2001-10-31 21:57:36

by Bob Matthews

[permalink] [raw]
Subject: Stress testing 2.4.14-pre6

Hi Linus,

We've been doing some stress-testing on 2.4.14-pre6 and have encountered
a couple of problems. The platform is an 8xPIII with 8G RAM and 32G
swap. After running Cerberus for about 3 hours, the machine hung
completely. I was not able to switch VC's.

Unfortunately, this is as detailed a bug report as I can submit. It
looks like Magic SysRq is broken in this kernel. <alt><SysRq>T will
print the column headings but nothing else.
--
Bob Matthews
Red Hat, Inc.


2001-11-01 00:33:45

by Alan

[permalink] [raw]
Subject: Re: Stress testing 2.4.14-pre6

> Unfortunately, this is as detailed a bug report as I can submit. It
> looks like Magic SysRq is broken in this kernel. <alt><SysRq>T will
> print the column headings but nothing else.

Thats consistent with memory corruption trashig the task list

2001-11-01 16:27:01

by Linus Torvalds

[permalink] [raw]
Subject: Re: Stress testing 2.4.14-pre6

In article <[email protected]>,
Bob Matthews <[email protected]> wrote:
>Hi Linus,
>
>We've been doing some stress-testing on 2.4.14-pre6 and have encountered
>a couple of problems. The platform is an 8xPIII with 8G RAM and 32G
>swap. After running Cerberus for about 3 hours, the machine hung
>completely. I was not able to switch VC's.

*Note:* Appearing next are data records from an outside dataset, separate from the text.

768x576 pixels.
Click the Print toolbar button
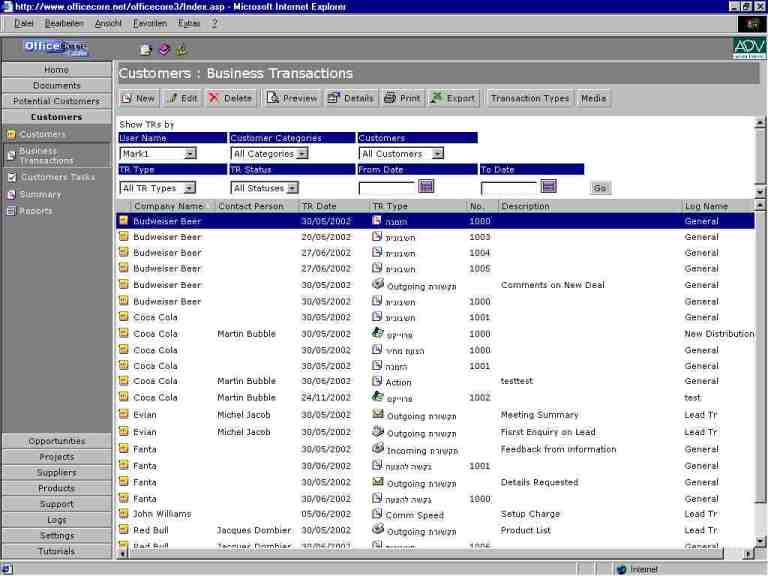(402, 98)
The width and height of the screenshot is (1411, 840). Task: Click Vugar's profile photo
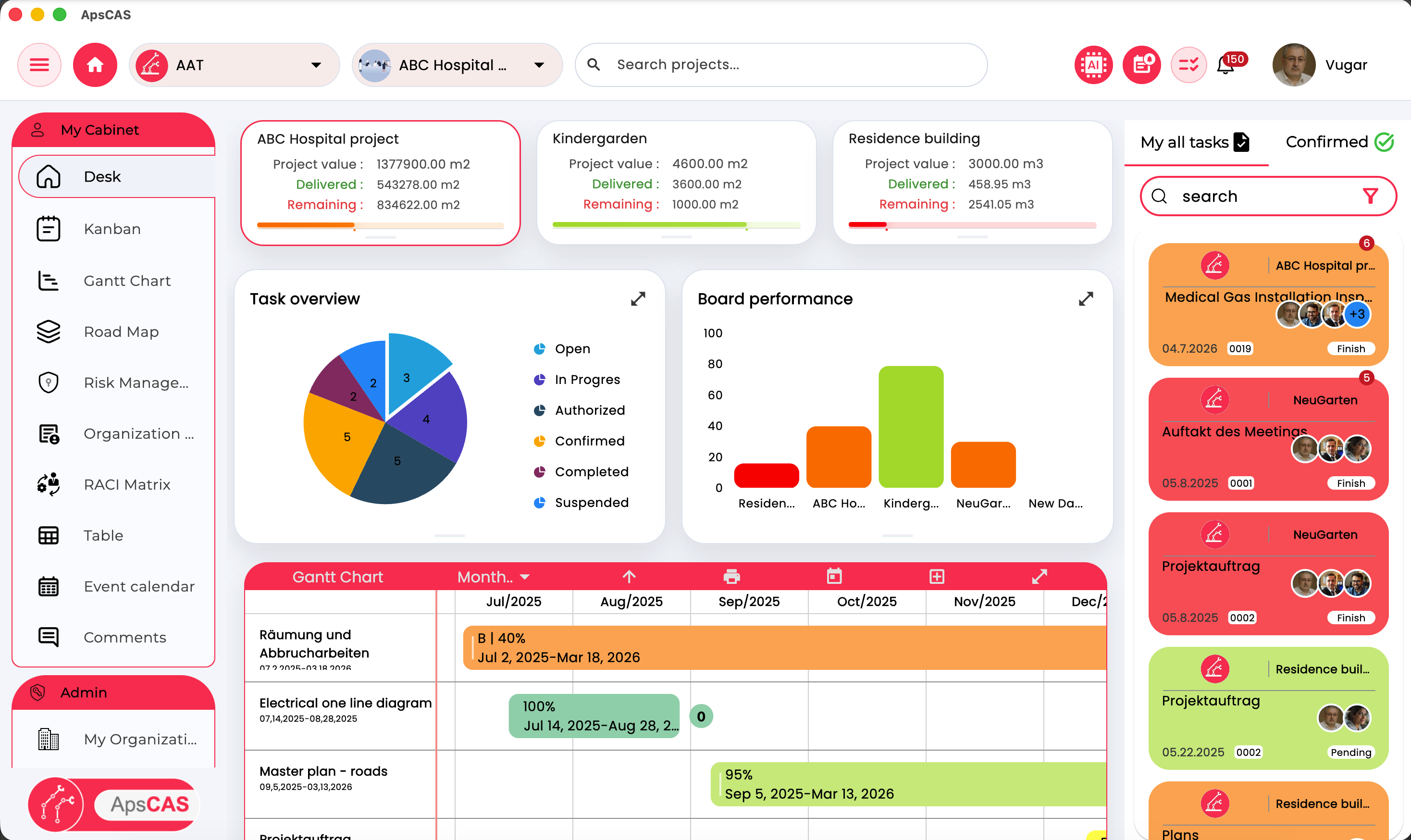click(1294, 64)
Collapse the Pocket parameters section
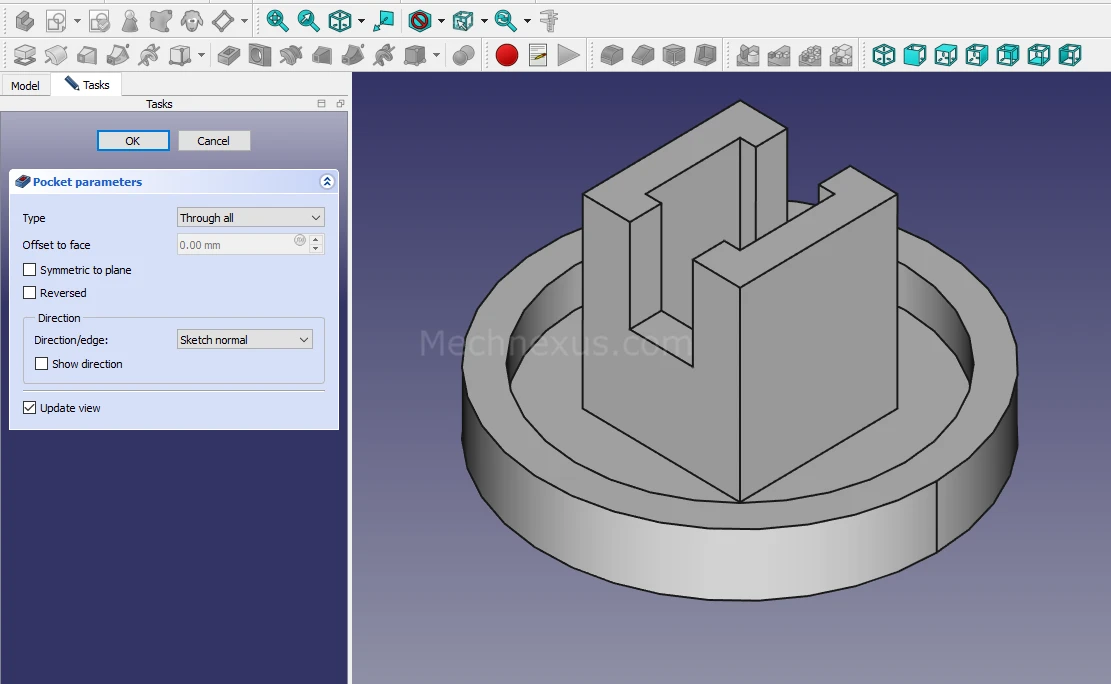This screenshot has height=684, width=1111. [x=326, y=182]
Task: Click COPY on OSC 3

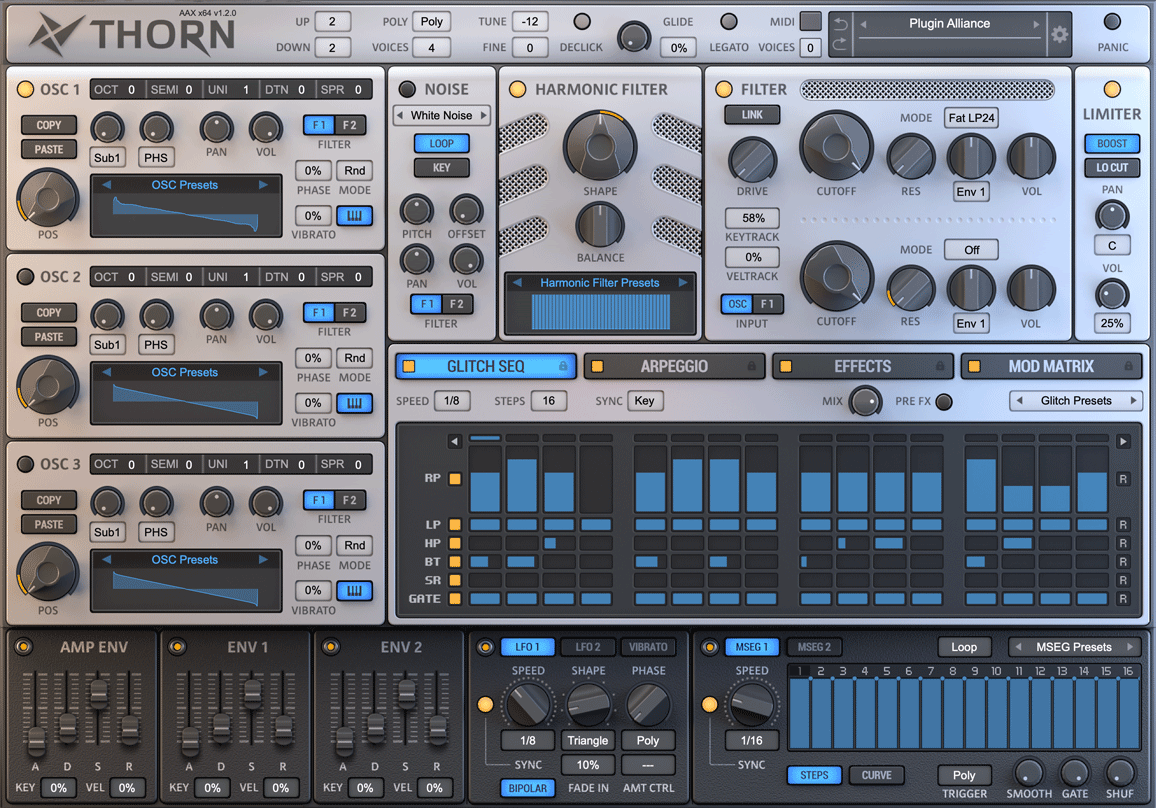Action: (48, 500)
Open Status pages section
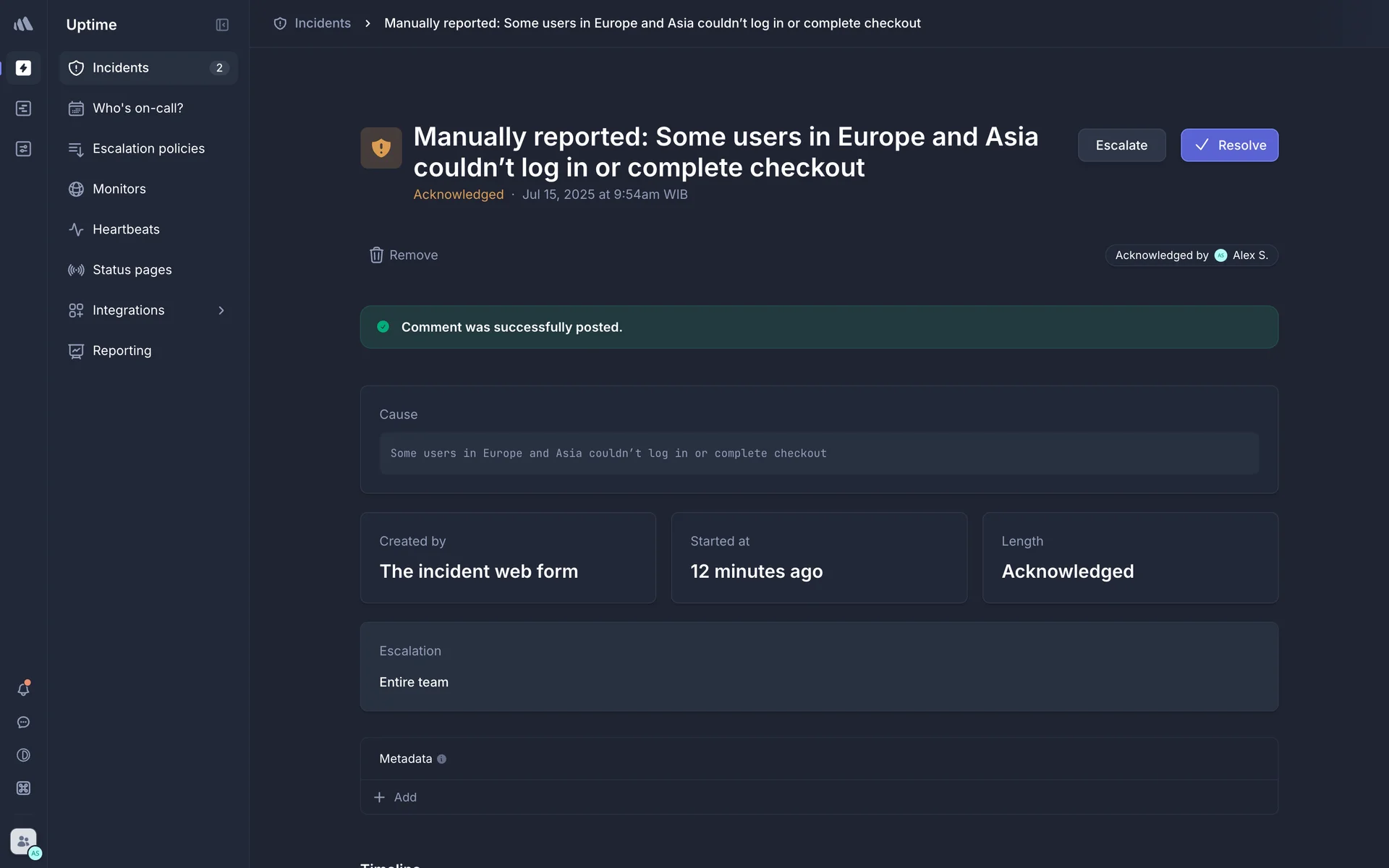 pyautogui.click(x=132, y=270)
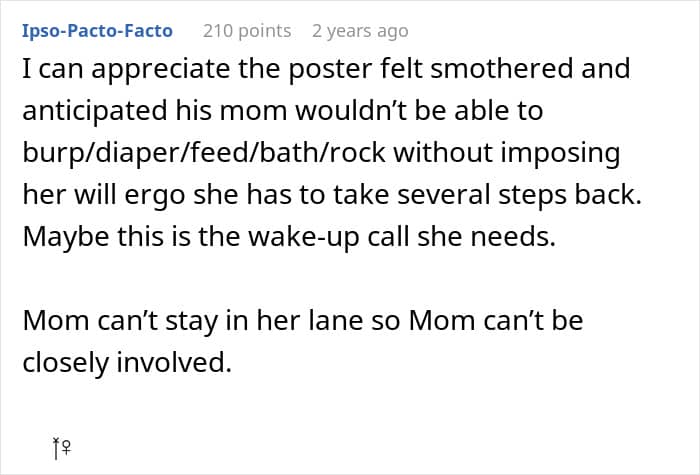Click the words "closely involved"
Image resolution: width=700 pixels, height=475 pixels.
pos(126,363)
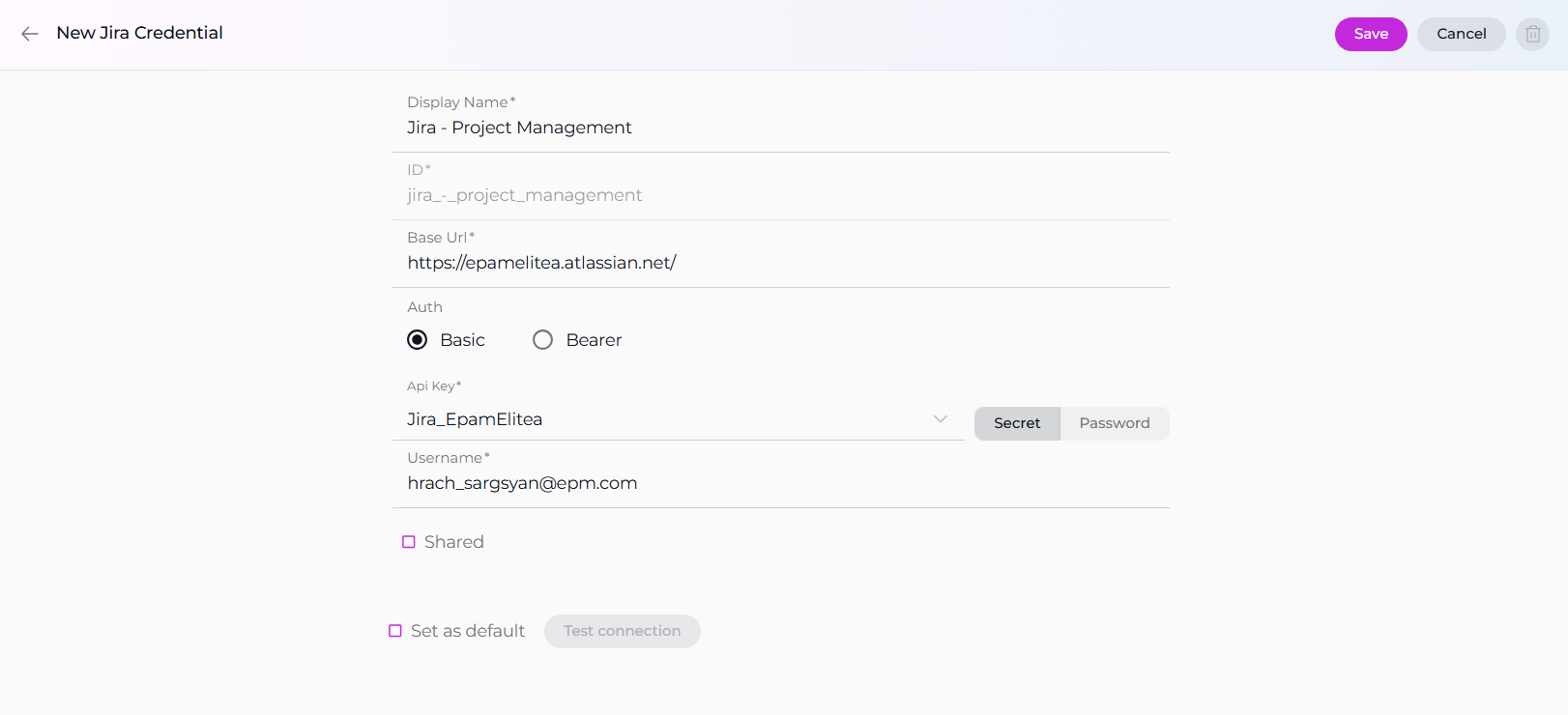The width and height of the screenshot is (1568, 715).
Task: Click the Auth section label
Action: coord(424,307)
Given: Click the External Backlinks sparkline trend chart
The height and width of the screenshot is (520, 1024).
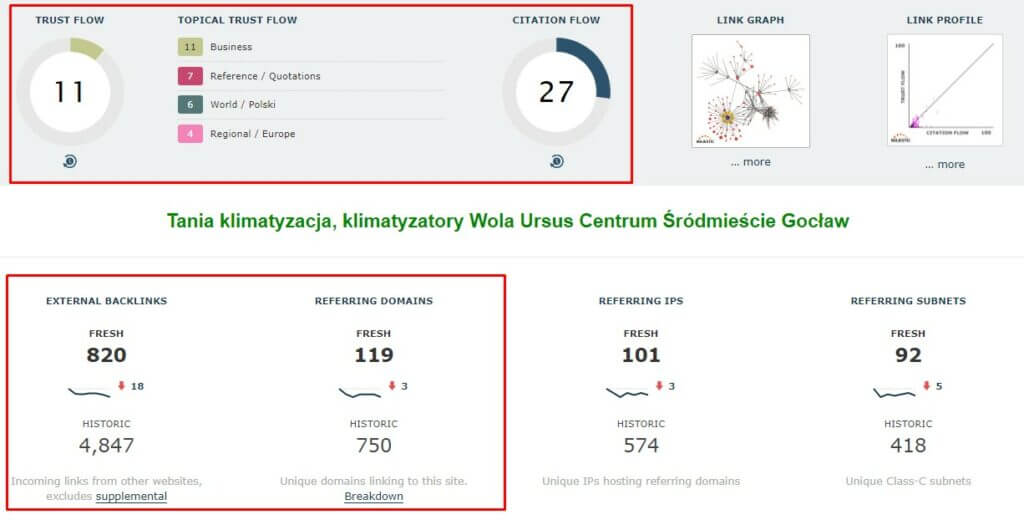Looking at the screenshot, I should click(x=90, y=390).
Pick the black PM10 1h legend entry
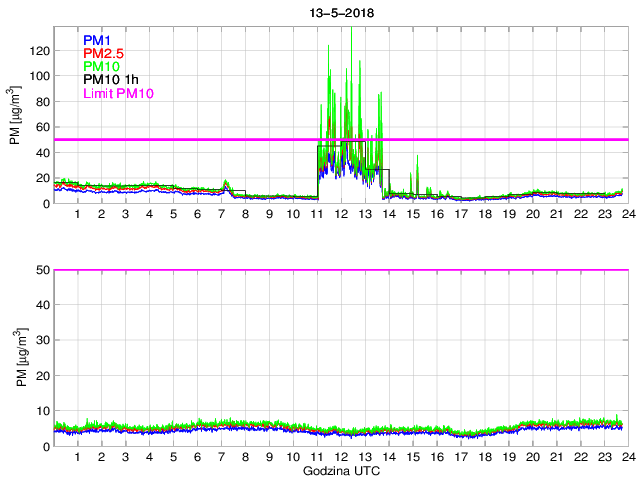640x480 pixels. (110, 79)
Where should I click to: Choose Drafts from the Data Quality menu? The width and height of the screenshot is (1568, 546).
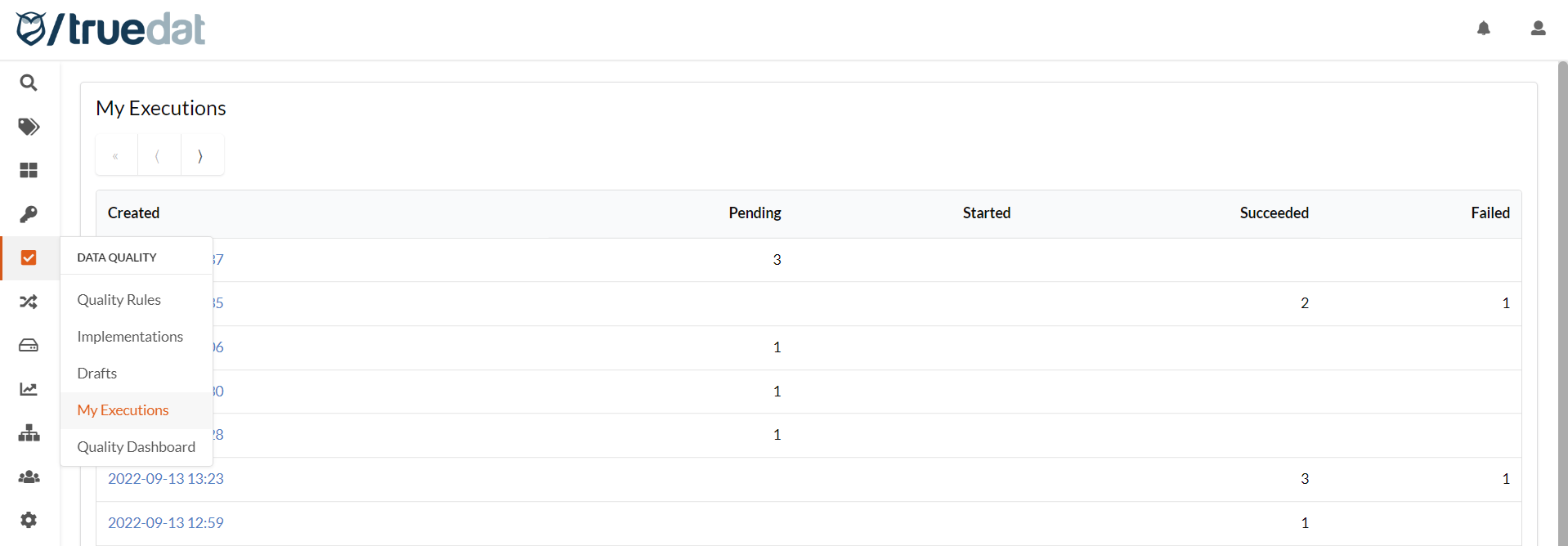pyautogui.click(x=97, y=374)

There is some race somewhere - I've found one interrupt race (that
actually seems to exist in the 2.2.x VM too, but is probably _much_
harder to trigger where an interrupt at _just_ the right time will
corrupt the per-process local page list. That looks so unlikely that I
doubt that is it, but I'm looking for others (the irq one wasn't even a
SMP race - it's on UP too, surprise surprise).

Working on it, in other words.

Linus

2001-11-01 17:01:34

by Marcelo Tosatti

[permalink] [raw]
Subject: Re: Stress testing 2.4.14-pre6



On Thu, 1 Nov 2001, Linus Torvalds wrote:

> In article <[email protected]>,
> Bob Matthews <[email protected]> wrote:
> >Hi Linus,
> >
> >We've been doing some stress-testing on 2.4.14-pre6 and have encountered
> >a couple of problems. The platform is an 8xPIII with 8G RAM and 32G
> >swap. After running Cerberus for about 3 hours, the machine hung
> >completely. I was not able to switch VC's.
>
> There is some race somewhere - I've found one interrupt race (that
> actually seems to exist in the 2.2.x VM too, but is probably _much_
> harder to trigger where an interrupt at _just_ the right time will
> corrupt the per-process local page list. That looks so unlikely that I
> doubt that is it, but I'm looking for others (the irq one wasn't even a
> SMP race - it's on UP too, surprise surprise).
>
> Working on it, in other words.

Would you mind to describe this race?

Thanks


2001-11-01 17:11:45

by Linus Torvalds

[permalink] [raw]
Subject: Re: Stress testing 2.4.14-pre6


On Thu, 1 Nov 2001, Marcelo Tosatti wrote:
> >
> > There is some race somewhere - I've found one interrupt race (that
> > actually seems to exist in the 2.2.x VM too, but is probably _much_
> > harder to trigger where an interrupt at _just_ the right time will
> > corrupt the per-process local page list. That looks so unlikely that I
> > doubt that is it, but I'm looking for others (the irq one wasn't even a
> > SMP race - it's on UP too, surprise surprise).
> >
> > Working on it, in other words.
>
> Would you mind to describe this race?

Both 2.2.x and the new VM (which, through Andrea, has a lot of the same
things) have this notion of a per-process "free pages list" that it
replenished by any freeing that the process does itself when it gets into
the "try_to_free_memory()" path.

The trigger for refilling this list is "current->flags & PF_FREE_PAGES".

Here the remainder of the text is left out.